» 37 / Sâffât  Suresi:

Kuran Sırası: 37
İniş Sırası: 56

Tefhim-ul Kuran Meali
Saflar halinde dizilenlere andolsun,(37:1)
Haykırıp sürükleyenlere,(37:2)
Zikir okumakta olanlara,(37:3)
Hiç tartışmasız, sizin ilahınız gerçekten birdir.(37:4)
Göklerin, yerin ve ikisi arasında bulunanların Rabbi'dir, doğuların da Rabbi'dir.(37:5)
Hiç şüphesiz, biz dünya göğünü 'çekici bir süsle', yıldızlarla süsleyip donattık.(37:6)
Ve itaatten çıkmış her azgın şeytandan koruduk;(37:7)
Ki onlar, Mele-i Alâ'ya kulak verip dinleyemezler ve onlar her yandan kovulur atılırlar;(37:8)
Uzaklaştırılırlar. Onlar için kesintisiz bir azab vardır.(37:9)
Ancak (sözü hırsızlama) çalıp kapan olursa, artık onu da delip geçen 'yakıcı bir alev' izler (ve yok eder).(37:10)
Şimdi onlara sor: Yaratılış bakımından onlar mı daha zorlu, yoksa bizim yarattıklarımız mı? Doğrusu biz onları, cıvık, yapışkan bir çamurdan yarattık.(37:11)
Hayır, sen (bu muhteşem yaratışa ve onların inkarına) şaşırdın kaldın; onlar ise alay edip duruyorlar.(37:12)

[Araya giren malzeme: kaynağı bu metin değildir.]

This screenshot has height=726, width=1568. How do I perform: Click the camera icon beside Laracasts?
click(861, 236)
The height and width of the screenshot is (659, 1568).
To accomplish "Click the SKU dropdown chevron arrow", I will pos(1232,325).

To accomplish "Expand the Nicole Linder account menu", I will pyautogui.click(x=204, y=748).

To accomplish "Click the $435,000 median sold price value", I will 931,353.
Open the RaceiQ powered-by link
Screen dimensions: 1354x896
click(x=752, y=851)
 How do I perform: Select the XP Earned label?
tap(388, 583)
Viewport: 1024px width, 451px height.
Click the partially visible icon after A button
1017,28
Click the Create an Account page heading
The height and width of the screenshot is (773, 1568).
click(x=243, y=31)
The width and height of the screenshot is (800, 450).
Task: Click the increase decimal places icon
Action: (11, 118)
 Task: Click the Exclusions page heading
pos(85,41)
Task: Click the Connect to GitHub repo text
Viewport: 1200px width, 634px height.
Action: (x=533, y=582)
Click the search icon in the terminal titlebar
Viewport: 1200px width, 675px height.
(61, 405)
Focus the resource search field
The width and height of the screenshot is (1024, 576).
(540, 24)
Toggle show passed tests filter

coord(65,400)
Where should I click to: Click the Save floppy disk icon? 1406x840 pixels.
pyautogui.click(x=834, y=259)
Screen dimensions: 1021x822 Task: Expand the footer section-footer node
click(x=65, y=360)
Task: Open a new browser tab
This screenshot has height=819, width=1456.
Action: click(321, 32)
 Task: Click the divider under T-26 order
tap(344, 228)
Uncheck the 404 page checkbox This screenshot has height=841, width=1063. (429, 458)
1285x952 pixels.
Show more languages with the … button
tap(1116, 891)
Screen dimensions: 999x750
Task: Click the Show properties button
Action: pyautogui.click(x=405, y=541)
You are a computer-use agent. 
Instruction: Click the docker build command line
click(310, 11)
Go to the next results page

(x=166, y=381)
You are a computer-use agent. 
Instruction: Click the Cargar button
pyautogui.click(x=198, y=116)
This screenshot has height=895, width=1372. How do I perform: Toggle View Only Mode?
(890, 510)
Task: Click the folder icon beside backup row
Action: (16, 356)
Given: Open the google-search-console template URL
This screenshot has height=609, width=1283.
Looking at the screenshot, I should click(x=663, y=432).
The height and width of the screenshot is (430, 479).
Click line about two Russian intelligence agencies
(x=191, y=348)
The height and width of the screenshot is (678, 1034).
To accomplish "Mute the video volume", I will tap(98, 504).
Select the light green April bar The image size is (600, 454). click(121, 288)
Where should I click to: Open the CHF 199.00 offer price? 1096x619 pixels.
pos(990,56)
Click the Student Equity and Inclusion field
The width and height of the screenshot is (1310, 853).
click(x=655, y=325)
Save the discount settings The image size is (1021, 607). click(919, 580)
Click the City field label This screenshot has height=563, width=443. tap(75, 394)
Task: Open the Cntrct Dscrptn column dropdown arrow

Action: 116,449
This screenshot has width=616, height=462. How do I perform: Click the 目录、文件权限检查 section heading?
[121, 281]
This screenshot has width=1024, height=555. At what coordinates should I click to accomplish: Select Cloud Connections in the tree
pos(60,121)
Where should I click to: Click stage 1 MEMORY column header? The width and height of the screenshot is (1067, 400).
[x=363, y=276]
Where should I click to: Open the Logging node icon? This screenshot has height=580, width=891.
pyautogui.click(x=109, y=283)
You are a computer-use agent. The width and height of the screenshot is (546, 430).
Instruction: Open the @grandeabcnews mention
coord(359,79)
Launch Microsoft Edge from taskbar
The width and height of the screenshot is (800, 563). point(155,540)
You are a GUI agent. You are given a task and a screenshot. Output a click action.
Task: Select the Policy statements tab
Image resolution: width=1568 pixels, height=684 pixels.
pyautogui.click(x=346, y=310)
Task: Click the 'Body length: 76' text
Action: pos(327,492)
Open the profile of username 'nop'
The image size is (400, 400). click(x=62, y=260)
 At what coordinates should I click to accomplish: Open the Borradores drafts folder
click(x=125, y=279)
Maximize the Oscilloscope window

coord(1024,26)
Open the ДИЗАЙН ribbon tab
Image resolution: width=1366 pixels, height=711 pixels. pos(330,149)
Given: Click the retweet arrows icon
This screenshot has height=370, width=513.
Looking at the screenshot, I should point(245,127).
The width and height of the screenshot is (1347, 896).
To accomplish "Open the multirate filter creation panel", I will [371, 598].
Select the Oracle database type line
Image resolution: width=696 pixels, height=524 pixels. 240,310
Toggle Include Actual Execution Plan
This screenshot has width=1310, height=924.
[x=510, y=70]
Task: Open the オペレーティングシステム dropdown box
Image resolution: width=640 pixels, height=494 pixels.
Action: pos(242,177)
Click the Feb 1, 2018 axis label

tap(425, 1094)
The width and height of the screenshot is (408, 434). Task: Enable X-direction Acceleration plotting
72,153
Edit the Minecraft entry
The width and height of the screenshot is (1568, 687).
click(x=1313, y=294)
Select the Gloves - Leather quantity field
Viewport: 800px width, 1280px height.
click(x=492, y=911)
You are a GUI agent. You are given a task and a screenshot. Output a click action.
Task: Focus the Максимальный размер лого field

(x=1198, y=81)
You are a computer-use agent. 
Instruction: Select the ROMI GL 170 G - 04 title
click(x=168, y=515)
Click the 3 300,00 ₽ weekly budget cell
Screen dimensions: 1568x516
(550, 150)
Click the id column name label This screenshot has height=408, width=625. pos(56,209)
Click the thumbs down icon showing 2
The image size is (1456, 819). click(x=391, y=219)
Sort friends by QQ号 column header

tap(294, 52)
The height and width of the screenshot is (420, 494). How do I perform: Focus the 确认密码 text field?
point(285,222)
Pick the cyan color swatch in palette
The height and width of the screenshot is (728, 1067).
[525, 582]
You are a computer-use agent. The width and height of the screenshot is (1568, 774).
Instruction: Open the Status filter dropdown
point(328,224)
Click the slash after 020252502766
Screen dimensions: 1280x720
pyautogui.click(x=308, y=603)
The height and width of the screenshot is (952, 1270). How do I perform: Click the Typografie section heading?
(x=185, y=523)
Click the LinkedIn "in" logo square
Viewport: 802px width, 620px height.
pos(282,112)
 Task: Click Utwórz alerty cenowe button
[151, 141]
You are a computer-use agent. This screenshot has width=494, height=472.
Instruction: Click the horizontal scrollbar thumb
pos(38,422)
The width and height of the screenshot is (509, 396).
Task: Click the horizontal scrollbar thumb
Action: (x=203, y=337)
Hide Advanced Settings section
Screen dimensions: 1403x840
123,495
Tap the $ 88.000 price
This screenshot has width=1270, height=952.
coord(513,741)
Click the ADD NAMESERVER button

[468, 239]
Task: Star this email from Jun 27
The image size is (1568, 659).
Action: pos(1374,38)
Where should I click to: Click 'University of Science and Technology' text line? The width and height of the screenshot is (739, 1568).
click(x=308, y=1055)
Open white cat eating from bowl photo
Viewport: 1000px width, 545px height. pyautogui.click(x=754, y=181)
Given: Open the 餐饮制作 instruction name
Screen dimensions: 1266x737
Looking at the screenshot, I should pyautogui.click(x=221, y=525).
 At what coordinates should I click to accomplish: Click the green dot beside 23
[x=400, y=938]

Kendilerine öğüt verildiğinde, öğüt almıyorlar.(37:13)
Bir ayet (mucize) gördüklerinde de, alay konusu edinip eğleniyorlar.(37:14)
«Bu, açıkça bir büyüden başkası değildir» dediler.(37:15)
«Biz öldüğümüz, toprak ve kemik olduğumuzda mı, gerçekten biz mi diriltilecekmişiz?»(37:16)
«Veya önceki atalarımız da mı?»(37:17)
De ki: «Evet, üstelik sizler boyun bükmüş kimseler olarak.»(37:18)
İşte o, yalnızca bir tek çığlıktan ibarettir; artık kendileri (diriltilmiş olarak) bakıp durmaktadırlar.(37:19)
Derler ki: «Eyvahlar bize; bu, din günüdür.»(37:20)
«Bu, sizin yalanlamakta olduğunuz (mü'mini kâfirden, haklıyı haksızdan) ayırma günüdür.»(37:21)
«Zulmetmekte olanları, eşlerini ve tapmakta olduklarını bir araya getirip toplayın.»(37:22)
«Allah'tan başka (taptıklarını); artık onları cehennemin yoluna yöneltip götürün.»(37:23)
«Ve onları durdurup tutuklayın, çünkü onlar, sorguya çekileceklerdir.»(37:24)
(Onlara seslenilir:) «Ne oluyor size, birbirinizle (dünyada olduğu gibi) yardımlaşmıyorsunuz?»(37:25)
Hayır, bugün onlar teslim olmuşlardır.(37:26)
Kimi kimine yönelmiş olarak birbirlerine soruyorlar:(37:27)
«Gerçekten sizler bize sağdan (sağduyudan ve haktan) yana gelip yanaşıyordunuz» derler.(37:28)
(Diğerleri de:) «Hayır» derler. «Zaten sizler mü'min olanlar değildiniz.»(37:29)
«Bizim sizin üzerinizde zorlayıcı hiçbir gücümüz yoktu; hayır, siz (kendiniz) azgın bir kavimdiniz.»(37:30)
«Böylece Rabbimizin sözü (yıkım ve azab va'di) üzerimize hak oldu. Hiç tartışmasız, (azabı) tadıcılarız.»(37:31)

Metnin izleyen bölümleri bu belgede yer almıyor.